0

So I have a large csv excel file that my computer cannot handle opening without rstudio terminating.

To solve this I am trying to iterate through the rows of the file in order do my calculations on each row at a time, before storing the value and then moving on to the next row.

This I can normally achieve (eg on a smaller file) through simply reading and storing the whole csv file within Rstudio and running a simple for loop.

It is, however, the size of this storage of data that I am trying to avoid, hence I am trying to read a row of the csv file one at a time instead.

(I think that makes sense)

This was suggested :here

I have managed to get my calculations to be read and work quickly for the first row of my data file.

It is the looping over this that I am struggling with, as I am trying to use a for loop (potentially should be using a while/if statement) but I have nowhere for the "i" value to be called from within the loop: part of my code is below:

con = file(FileName, "r")
  for (row in 1:nrow(con)) {
    data <- read.csv(con, nrow=1) #reading of file
 "insert calculations here"
}

So the "row" is not called upon so the loop only goes through once. I also have an issue with the "1:nrow(con)" as clearly the nrow(con) simply returns NULL

Any help with this would be great, thanks.

Jaap
  • 81,064
  • 34
  • 182
  • 193
  • You have a couple of moving parts there that all need to be taken care of. For example: What does "large" mean? I'm not sure the process you use for reading the file is the most efficient one. There are ways to solve that but you should at least post a partial dataset. – Roman Oct 24 '18 at 15:10
  • Yes, it would be really helpful to know what the file looks like. Does it have column headings? If so, the reading is a bit harder. Do you know what types to read from each column? – user2554330 Oct 24 '18 at 16:37
  • The data is integers 200000 rows and 3000 columns, with the first row having columns headers only in the first 3 columns, this has caused some issues for me too, due to occasionally getting a more columns than headers. – chocolatekeyboard Oct 25 '18 at 14:11
  • If you only have partial headers, you probably want to skip that row and ignore them. I'll modify my answer to show how to deal with this. – user2554330 Oct 25 '18 at 15:17

2 Answers2

1

You could read in your data in batches of, say, 10,000 rows at a time (but you can change n to do as much as you want), do your calculations and then write the changes to a new file, appending the each batch to the end of the file.

Something like:

i = 0
n = 10000

while (TRUE) {
    df = readr::read_csv('my_file.csv', skip=i, n_max=n)
    # If the number of rows in the file is divisible by n, it may be the case
    # that the next pass will result in an empty data.frame being returned
    if (nrow(df) > 0) {
        # do your calculations
        # If you have performed calculations on df and want to save those results,
        # save the data.frame to a file, appending it to the file to avoid overwriting prior results.
        readr::write_csv(df, 'my_new_file.csv', append=TRUE)

WORK TO BE COMPLETED -
Copy word for word the part of the thread on reading a large CSV file in R, starting with "To solve this" and going on through "simple for loop.". The material after this thread is separate from it.

COLLECTED DATA -

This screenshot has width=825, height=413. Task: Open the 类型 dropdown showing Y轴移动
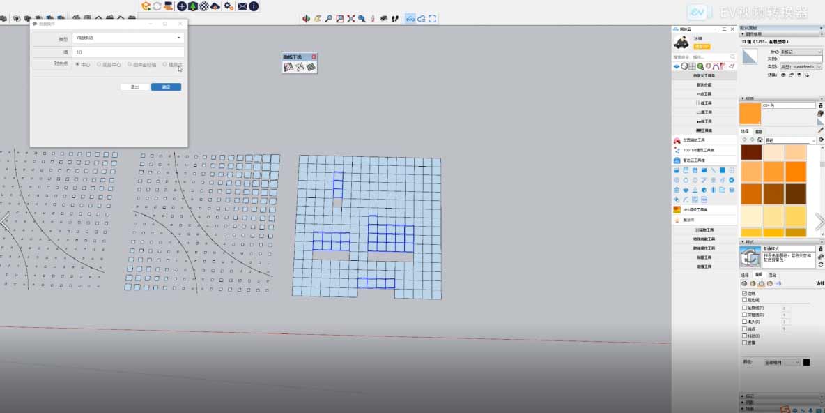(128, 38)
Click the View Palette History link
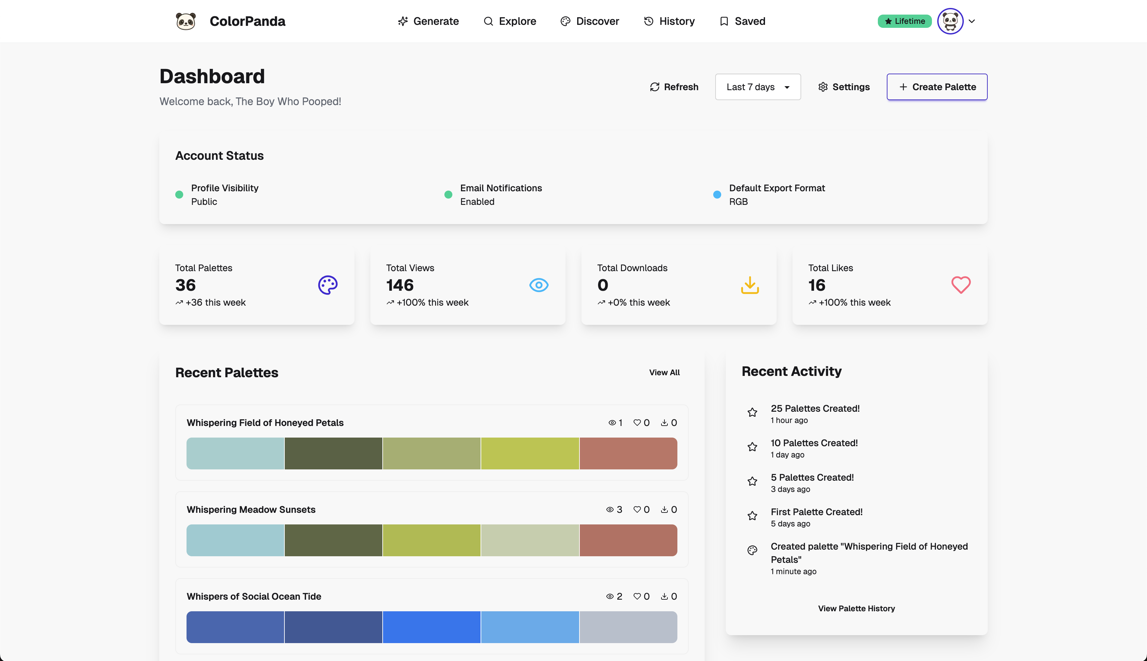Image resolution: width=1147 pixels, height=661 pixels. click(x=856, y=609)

EXERCISE RESULT -
To solve this I am trying to iterate through the rows of the file in order do my calculations on each row at a time, before storing the value and then moving on to the next row.

This I can normally achieve (eg on a smaller file) through simply reading and storing the whole csv file within Rstudio and running a simple for loop.